Die
möglichst in kindlicher Perspektive niedergeschriebenen Erinnerungen
wurden von mir also zweifach überprüft und erweitert. Zum
einen begleitete ich sie in der vom Erinnerungstext typographisch
abgesetzten Reflexion des Erwachsenen; zum anderen
machte ich mich bald nach der ersten Niederschrift daran, die
einstigen Lebensstätten wieder aufzusuchen, sie in
ihrem Zeitkolorit zu erkunden und außerdem die inzwischen
weit verstreut lebenden Spielkameraden, Weggefährten
und auch Lehrer nach Jahrzehnten wieder zu besuchen. In den
Gesprächen mit ihnen beachtete ich vor allem die Momente,
in denen ich wieder mit „ihnen” in Berührung zu kommen
glaubte, mit ihrer Persönlichkeit und der kollektiven Dimension
unserer gemeinsamen Vorgeschichte.
Trotz
aller möglichen äußeren Veränderungen und der
unvorhersehbaren Lebenswege meinte ich die meisten Personen
in ihrer Wesensart wiedererkannt zu haben und stieß
nur selten einmal – immerhin! – auf einen Zug, den ich als
bewußte Weiterentwicklung, als
Steigerung oder auch als Ausdruck einer massiven
Selbstkorrektur hätte deuten können. Enttäuscht
war ich besonders darüber, daß kaum einer über die in unserem
Gespräch berührte Zeit, über sich selbst und seine
Erinnerungen im Sinne einer biographischen Kontinuität
oder auch Abweichung und Neuorientierung Rechenschaft zu geben
wußte; daß zwar nahezu jedermann glaubte oder doch
glauben zu machen suchte, sich unendlich weit von seinen
Anfängen fortentwickelt zu haben, für mich
jedoch eben derselbe geblieben war – und zwar stumm und bewußtlos,
beinahe wie eine Marionette
seiner Vergangenheit, mit der er so gut wie nichts mehr meinte
anfangen zu können. Auch die Gedächtnisstärksten
waren in der Kenntnis und Respektierung der eigenen Lebensgeschichte
in der Regel weit zurückgeblieben, anscheinend
ohne Ahnung um Ausmaß und Wert ihrer frühen Erfahrungen oder um
das, was seitdem von den eigenen Möglichkeiten alles
hatte auf der Strecke bleiben müssen. Dabei war jedermann
mittlerweile längst über das Alter hinaus, in
dem es noch um die Grundsicherung der bürgerlichen
Existenz gehen mochte.
Auf
der Rückfahrt von meinen Besuchen wurde mir wiederholt das Herz
schwer. Erneut hatte ich die Empfindung, als wäre bei
jemandem, den ich einst schätzte, ein zentraler Lebensabschnitt seit
langem schon abgestorben und als hätte ich, der
ja als einstiger Weggenosse mit zu dieser verschwundenen
Erinnerungssphäre gehörte, für
immer einen wichtigen Zugang zu mir selbst verloren.
Allerdings
hatte ich ja meine Erinnerungen an Kindheit und Jugend soeben erst -
wenn auch nur in einer Rohfassung - ausführlich zu Papier
gebracht. War ich bloß erschöpft oder wie ausgeschrieben?
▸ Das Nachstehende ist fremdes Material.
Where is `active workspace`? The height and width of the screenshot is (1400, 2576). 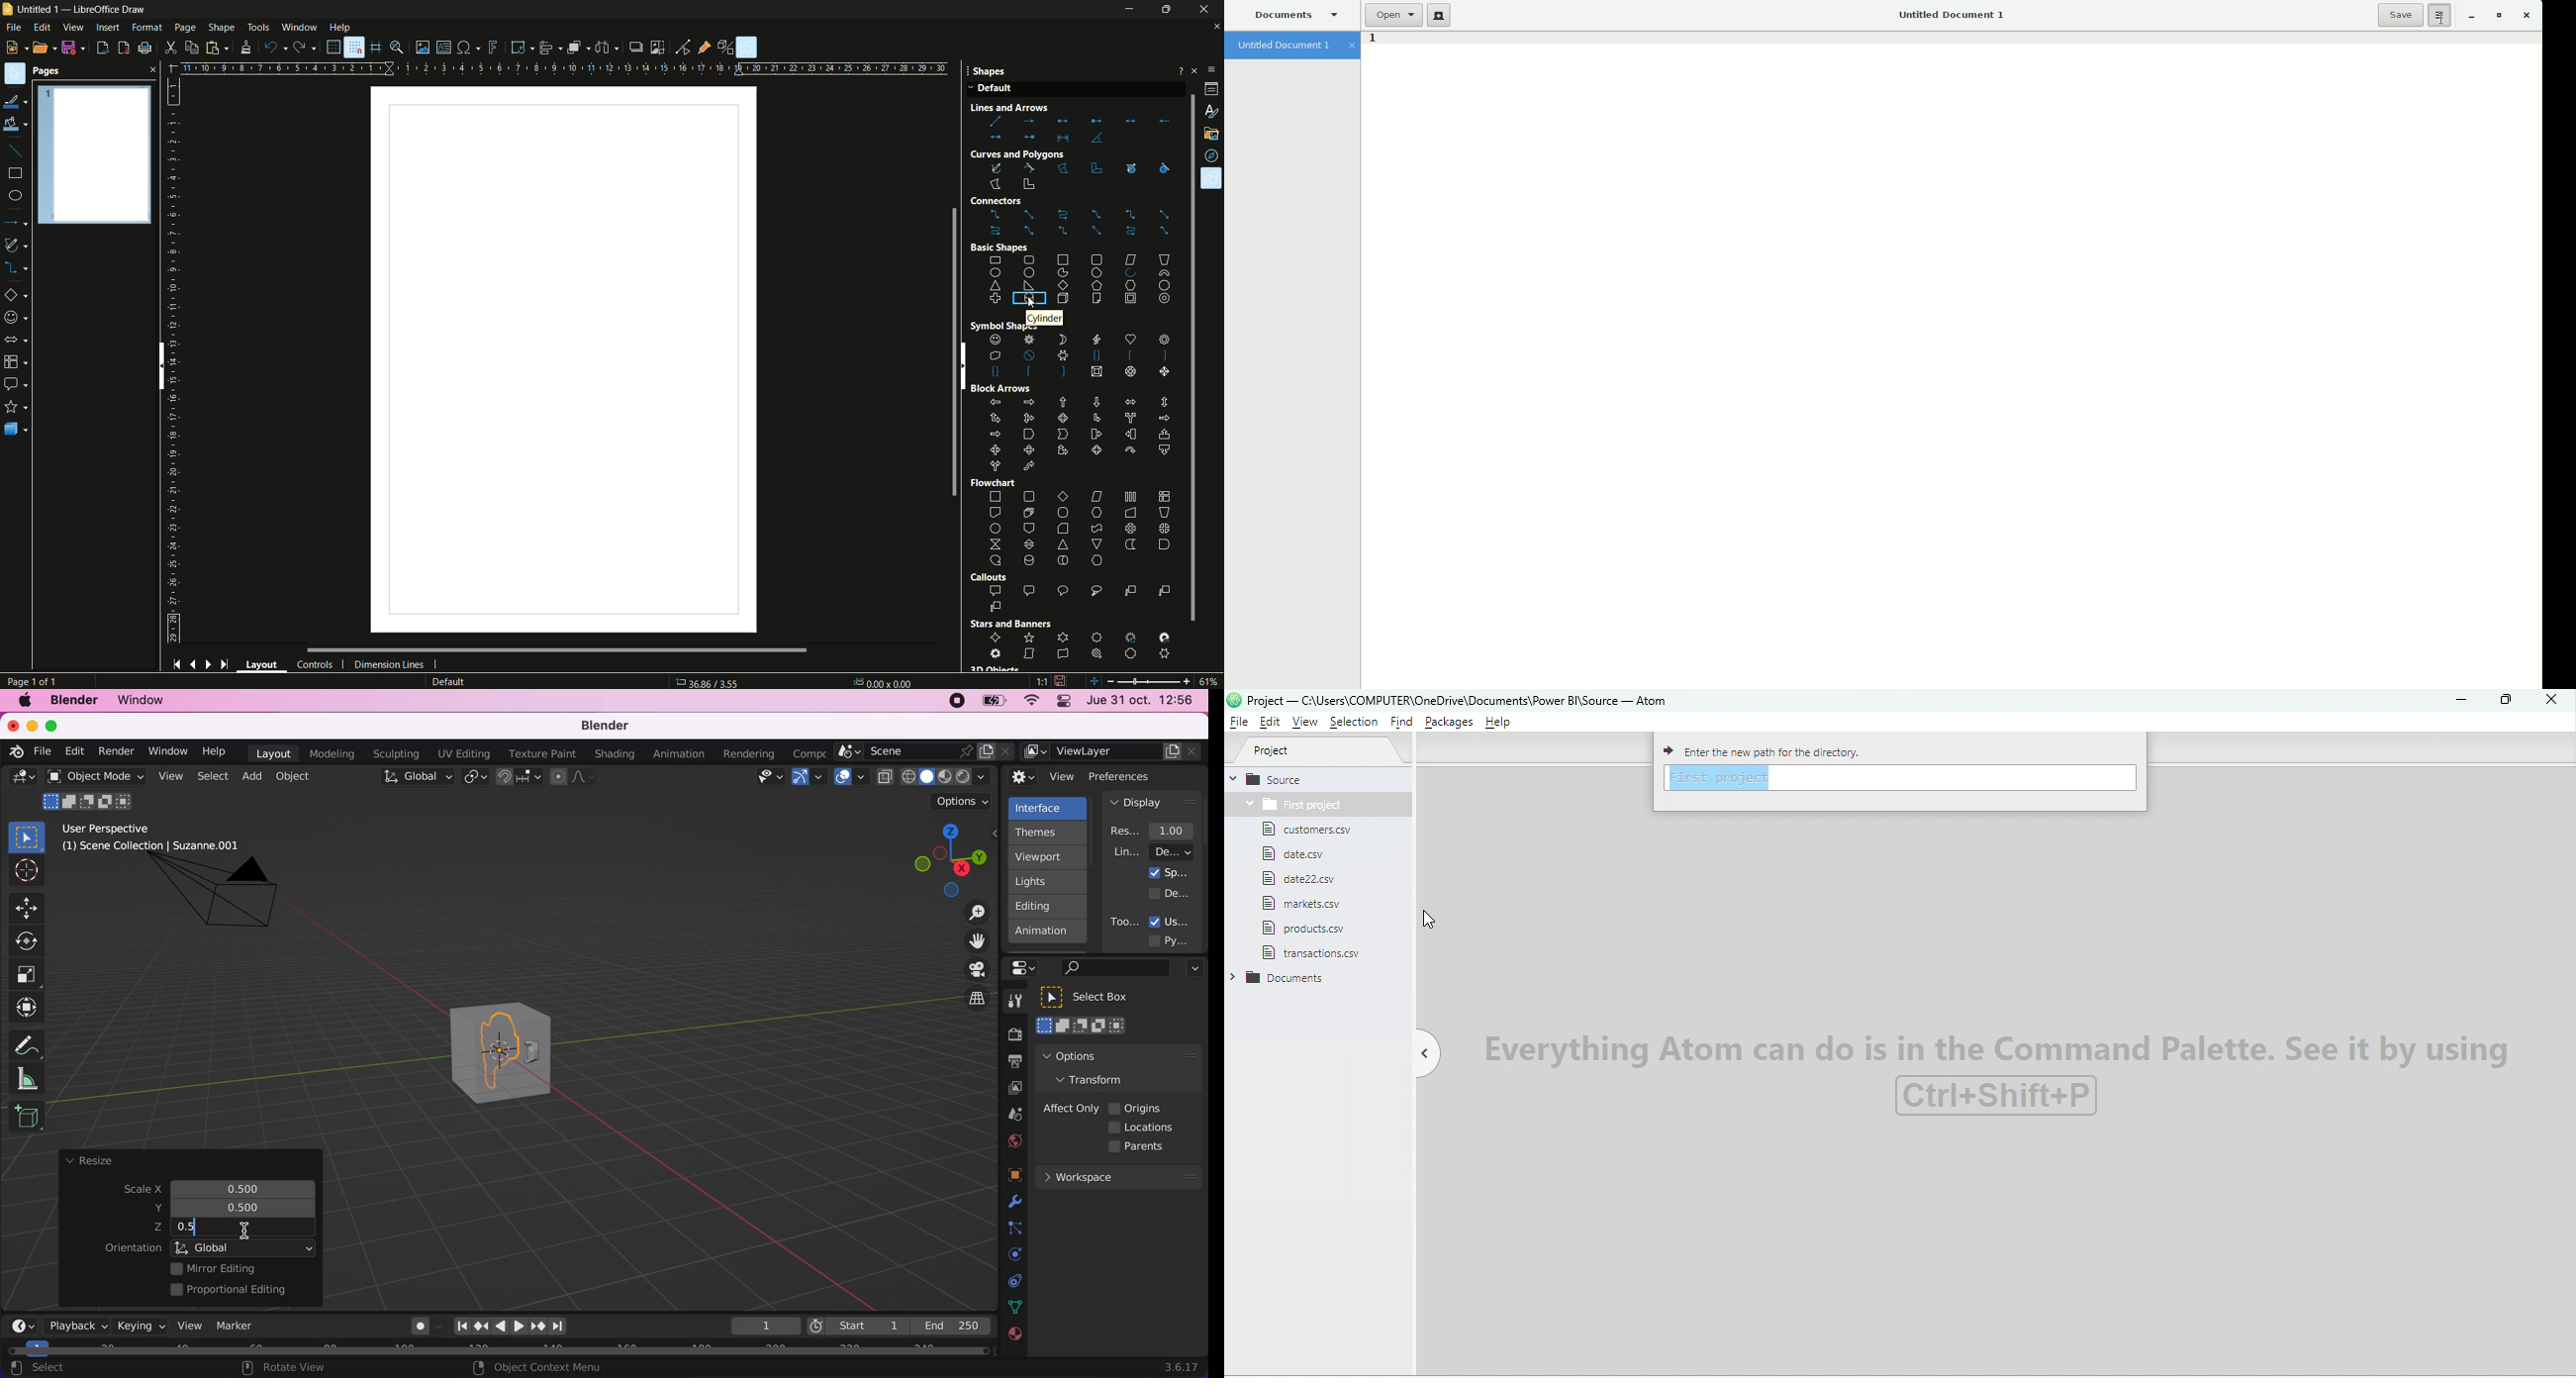
active workspace is located at coordinates (806, 752).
Und glaubte ich die Weggefährten eigentlich
erst jetzt verloren zu haben, nachdem ich sie in der
Erinnerungsbeschreibung unseres gemeinsamen
Milieus und in dem meist nachfolgenden Gespräch besser einzuschätzen
wußte? Oder gab mir eher meine oben behauptete
Vermutung den Rest, daß es für die anderen wie für mich selber
keine nennenswerte innere Entwicklung
gegeben hätte? So daß auch all das, was ich da über Jahre hin in
Erinnerung gerufen hatte, bloß retrospektiv
und im Grunde fruchtlos bleiben müßte?